Security for costs is a common law legal concept of application only in costs jurisdictions, and is an order sought from a court in litigation.

The general rule in costs jurisdiction is that "costs follow the event". In other words, the loser in legal proceedings must pay the legal costs of the successful party. Where a defendant has a reasonable apprehension that its legal costs will not be paid for by the plaintiff if the defendant is successful, the defendant can apply to the court for an order that the plaintiff provide security for costs. Furthermore, the amount that is ordered by the Judge is in direct correlation to the strength or weakness of the plaintiff's case brought herewith. The weaker the probability of the plaintiff prevailing, the higher the security order.

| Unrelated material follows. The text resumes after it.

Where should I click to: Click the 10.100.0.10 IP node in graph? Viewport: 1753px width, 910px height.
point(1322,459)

The concept of security for costs derives from the Roman law principle of cautio iudicatum solvi (Latin, transl. "A bond for payment of the judgment").

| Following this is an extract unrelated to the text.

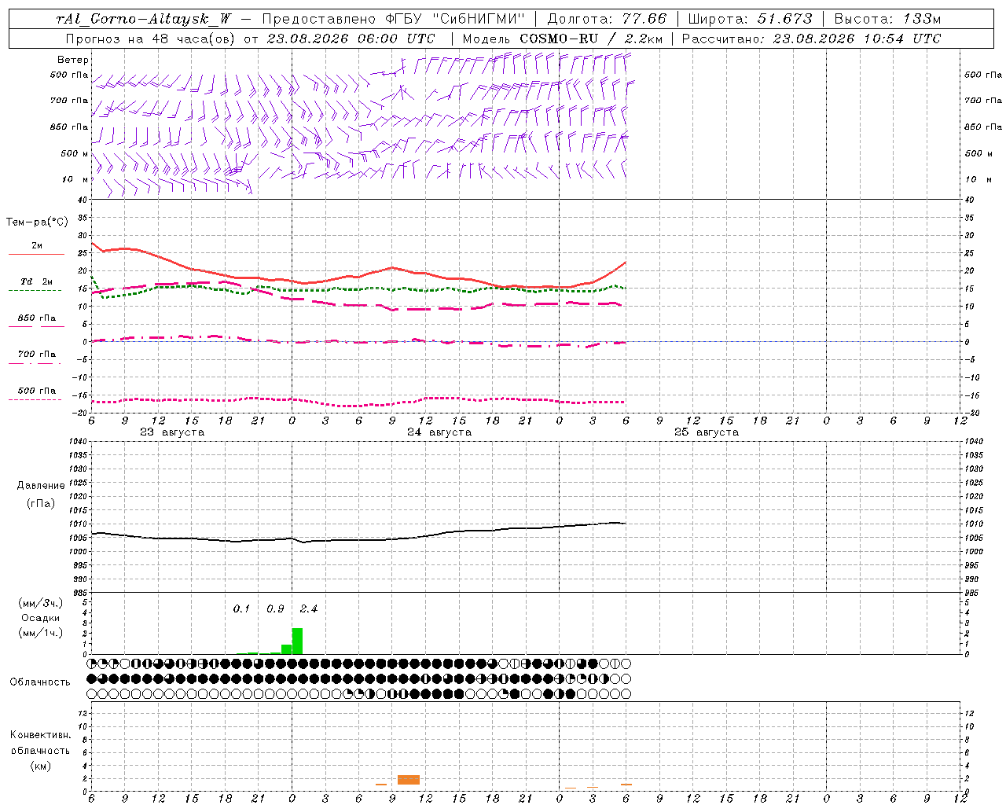
Task: Select the 500 гПа temperature legend entry
Action: [x=37, y=391]
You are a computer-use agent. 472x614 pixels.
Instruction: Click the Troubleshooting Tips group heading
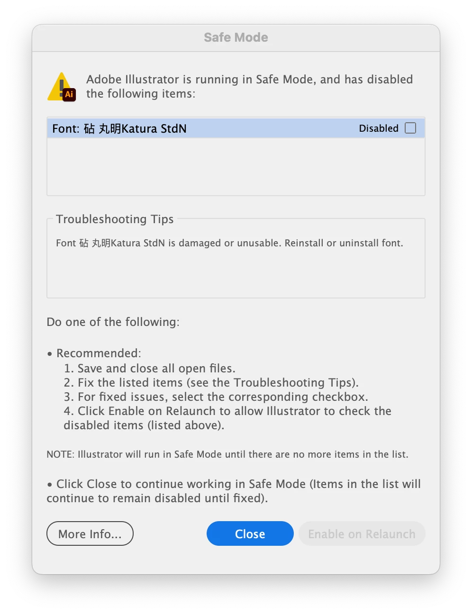pyautogui.click(x=115, y=219)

Often, security for costs rules will apply differently depending on whether the claimant is outside of the jurisdiction of the court: the law of security for costs recognises that orders of the court relating to payment of a party's legal costs can be very difficult to enforce in non-common law jurisdictions, and so will order security to be provided. Security can also be ordered where a plaintiff is insolvent, or prone to vexatious litigation.

Security is usually provided in the form of a bank cheque paid into the court, or held in a trust account operated jointly by both the plaintiff's and defendant's lawyers.

If the defendant is successful, the money can be applied against the costs order. If the claimant is successful, the security is returned to the claimant.

== In England and Wales ==

In England and Wales, the rules for security for costs are contained in part 25 of the Civil Procedure Rules. Courts can grant security for costs for defendants (or cross-claimants, additional parties etc.) in England when the court "is satisfied, having regard to all the circumstances of the case, that it is just to make such an order" and there is either a specific statutory rule governing it or one of five specified conditions is true of the claimant (or party the order is sought against) when they:

1. are not in the jurisdiction, and not in a country that is a signatory to the 2005 Hague Convention
2. "are a company or other body (whether incorporated inside or outside Great Britain) and there is reason to believe that it will be unable to pay the defendant's costs if ordered to do so"
3. have changed their address to avoid consequences of the litigation
4. have either failed to provide an address or provided an incorrect one on the claim form
5. are acting as a nominal claimant on behalf of someone else, and they are unlikely to be able to satisfy the costs
6. they have taken steps in relation to their assets (e.g. hiding them) to prevent them from being recovered

Satisfying one (or more) of these pre-conditions is not enough. As stated, the court has to decide that it is "just to make such an order"—the power to grant security for costs is discretionary.